Our fences: the barriers we put up to protect us from what we perceive to be threats. We sometimes avoid engaging marginalized groups and the issues they face because we're afraid of how they will rock our boats. I wanted to list a few groups, but you can probably think of some from the news you watch and the conversations you have. So, in regard to those groups and issues, we say things like: "If we just stop talking about it, it won't be an issue." "The Bible says it. What is there to question?" "All Lives Matter."

When we react in these ways, we fail to engage the stories of our brothers and sisters. To be clear, engaging someone's story is not about converting others to our opinions, but rather about cultivating compassion in our own hearts. When we fail to sit, listen, and dialogue, we don't do God's will. We break God's law. We rebel against God's love. We don't love our neighbours, and we don't hear the cry of the needy. In all, we do not love God with our whole heart.* We really think fences help us by keeping out things and people we feel are threats. However, fences do more damage by inadvertently confining us. In our self-preservation, we imprison ourselves in prejudice. These fences of our offenses guarantee us nothing, but false security.

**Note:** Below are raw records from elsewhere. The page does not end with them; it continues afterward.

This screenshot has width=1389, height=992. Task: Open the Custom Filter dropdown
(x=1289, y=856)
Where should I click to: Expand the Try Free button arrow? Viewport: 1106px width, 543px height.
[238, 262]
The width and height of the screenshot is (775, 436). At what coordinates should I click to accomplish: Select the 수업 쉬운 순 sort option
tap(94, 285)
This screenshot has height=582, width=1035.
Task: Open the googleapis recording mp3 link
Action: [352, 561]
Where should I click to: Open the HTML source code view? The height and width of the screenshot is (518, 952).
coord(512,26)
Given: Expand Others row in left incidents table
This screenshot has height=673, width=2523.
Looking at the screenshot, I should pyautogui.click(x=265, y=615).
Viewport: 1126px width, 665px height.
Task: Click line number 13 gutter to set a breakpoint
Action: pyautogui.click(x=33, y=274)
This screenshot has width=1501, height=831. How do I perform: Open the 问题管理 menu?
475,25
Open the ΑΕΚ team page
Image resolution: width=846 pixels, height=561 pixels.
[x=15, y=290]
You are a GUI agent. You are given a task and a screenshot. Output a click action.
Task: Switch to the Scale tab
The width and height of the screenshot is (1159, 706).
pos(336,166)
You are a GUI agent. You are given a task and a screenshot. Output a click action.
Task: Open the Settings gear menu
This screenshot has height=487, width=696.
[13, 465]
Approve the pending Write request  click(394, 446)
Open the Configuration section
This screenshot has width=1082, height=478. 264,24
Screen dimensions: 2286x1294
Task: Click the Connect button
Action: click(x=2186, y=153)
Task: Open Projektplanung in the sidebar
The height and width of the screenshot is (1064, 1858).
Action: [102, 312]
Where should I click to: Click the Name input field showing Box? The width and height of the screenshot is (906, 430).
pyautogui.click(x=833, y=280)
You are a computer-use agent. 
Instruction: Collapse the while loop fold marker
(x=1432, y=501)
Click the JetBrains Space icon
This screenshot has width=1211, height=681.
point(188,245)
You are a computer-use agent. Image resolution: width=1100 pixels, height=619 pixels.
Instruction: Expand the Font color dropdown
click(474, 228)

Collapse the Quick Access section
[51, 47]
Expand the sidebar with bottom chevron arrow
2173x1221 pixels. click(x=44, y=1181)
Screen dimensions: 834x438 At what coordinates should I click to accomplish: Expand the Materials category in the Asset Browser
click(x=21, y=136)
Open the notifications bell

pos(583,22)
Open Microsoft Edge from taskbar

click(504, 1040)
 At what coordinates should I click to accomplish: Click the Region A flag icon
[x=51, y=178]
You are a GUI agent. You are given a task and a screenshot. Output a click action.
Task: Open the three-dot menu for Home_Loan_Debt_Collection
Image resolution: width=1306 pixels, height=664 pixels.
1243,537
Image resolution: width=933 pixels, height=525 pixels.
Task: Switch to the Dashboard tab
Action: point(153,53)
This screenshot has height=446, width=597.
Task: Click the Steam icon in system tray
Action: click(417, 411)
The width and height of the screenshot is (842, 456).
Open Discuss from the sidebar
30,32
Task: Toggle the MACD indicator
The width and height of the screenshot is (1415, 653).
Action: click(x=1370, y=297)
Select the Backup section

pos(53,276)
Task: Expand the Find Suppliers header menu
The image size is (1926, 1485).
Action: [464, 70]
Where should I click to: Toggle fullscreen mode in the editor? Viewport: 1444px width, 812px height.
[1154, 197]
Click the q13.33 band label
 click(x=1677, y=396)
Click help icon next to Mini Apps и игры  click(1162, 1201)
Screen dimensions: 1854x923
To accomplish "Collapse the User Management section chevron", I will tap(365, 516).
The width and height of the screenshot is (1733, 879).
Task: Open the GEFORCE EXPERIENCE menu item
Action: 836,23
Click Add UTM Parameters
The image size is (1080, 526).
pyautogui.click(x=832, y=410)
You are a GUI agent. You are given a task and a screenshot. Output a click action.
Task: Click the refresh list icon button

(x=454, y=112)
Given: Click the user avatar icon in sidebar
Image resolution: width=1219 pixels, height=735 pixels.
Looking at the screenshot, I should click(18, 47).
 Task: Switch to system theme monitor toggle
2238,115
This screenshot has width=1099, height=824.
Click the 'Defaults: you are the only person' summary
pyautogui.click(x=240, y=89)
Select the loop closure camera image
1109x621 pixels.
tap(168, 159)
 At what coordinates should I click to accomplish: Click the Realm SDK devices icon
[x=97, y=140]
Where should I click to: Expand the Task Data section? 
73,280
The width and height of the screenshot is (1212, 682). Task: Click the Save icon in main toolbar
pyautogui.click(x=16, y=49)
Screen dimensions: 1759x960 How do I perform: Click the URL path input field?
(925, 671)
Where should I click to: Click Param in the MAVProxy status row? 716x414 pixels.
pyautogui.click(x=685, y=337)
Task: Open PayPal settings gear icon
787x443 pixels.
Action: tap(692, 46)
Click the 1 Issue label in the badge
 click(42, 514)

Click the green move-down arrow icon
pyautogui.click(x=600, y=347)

Jesus said that he was "the bread of life" and that we should "eat his flesh and drink his blood." Now, that's jarring to hear even today. However, Jesus' words foreshadowed The Last Supper that was to come. The scandal was not so much in the fact that Jesus asked Jewish people to literally commit these defiling and unholy acts. Instead, I think the scandal was that Jesus used defiling and unholy imagery (taking it on himself), made it holy, and in that made it available to the unworthy. He leveled the playing field by making himself accessible to us. To all.

Photo credit: The Practice Tribe, Willow Creek

Photo credit: The Practice Tribe, Willow Creek

That's why when it comes to the Eucharist (Sacrament of Holy Communion), I wholeheartedly affirm an open table. All are invited to partake. It simply demonstrates that there is nothing that can keep anyone from receiving the love of God in Christ Jesus (Romans 8:39). The table that the elements rest on is not a bench for some groceries that sit on fancy ware. This Table belongs to God and has more than enough room for saint and sinner. It demonstrates the very heart of God.

At the end of his story, Jonah whines and complains about the Ninevite repentance. God asks Jonah, "Is it right for you to be angry?" This is a poignant question for us when we feel the need to be judge, Judy, and jury. In view of what God has done, Jonah (very much like us today) doesn't get his way. And as a person constantly in need of grace and mercy, I'm glad we never do.

Grace and peace, friends.

—kb

*"A Service of Word and Table," The United Methodist Church.